==== Text block

Solving Transportation Problems with the Northwest Corner Method

Efficient resource allocation is crucial in logistics, supply chain management, and operations planning. One of the most common models to handle such problems is the transportation problem—a type of linear programming that aims to minimize the cost of shipping goods from multiple sources to multiple destinations (Prifti et al., 2020).

To find a solution, various methods can be applied. Among them, the Northwest Corner Method (NWC) stands out as a simple and intuitive starting approach. The method may not be the most optimal, but it provides a feasible solution that serves as a base for further optimization using more advanced techniques like MODI or Stepping Stone.

What is the Northwest Corner Method?

The Northwest Corner Method is a basic initial solution algorithm used to fill the transportation table. It’s called “northwest” because it starts at the top-left corner of the matrix and proceeds from there following a structured rule (Ahyaningsih et al., 2023).

This method ignores shipping costs at the beginning and focuses only on satisfying supply and demand constraints.

How Does it Work?

Step 1: Start at the top-left (northwest) cell

  • Begin with the cell located in the first row and first column.

========

* [Stated task] Reproduce the passage of the Northwest Corner Method text above between "The Northwest Corner Method is" and "and demand constraints.", inclusive.

==== Provided material

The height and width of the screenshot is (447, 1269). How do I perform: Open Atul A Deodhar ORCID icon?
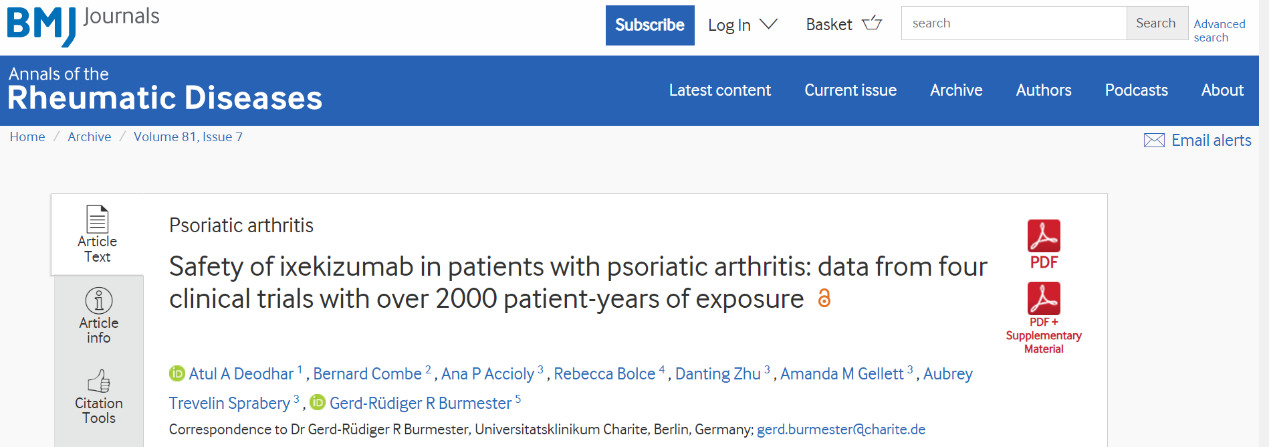point(177,374)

========

* [Answer to the problem]
The Northwest Corner Method is a basic initial solution algorithm used to fill the transportation table. It’s called “northwest” because it starts at the top-left corner of the matrix and proceeds from there following a structured rule (Ahyaningsih et al., 2023).

This method ignores shipping costs at the beginning and focuses only on satisfying supply and demand constraints.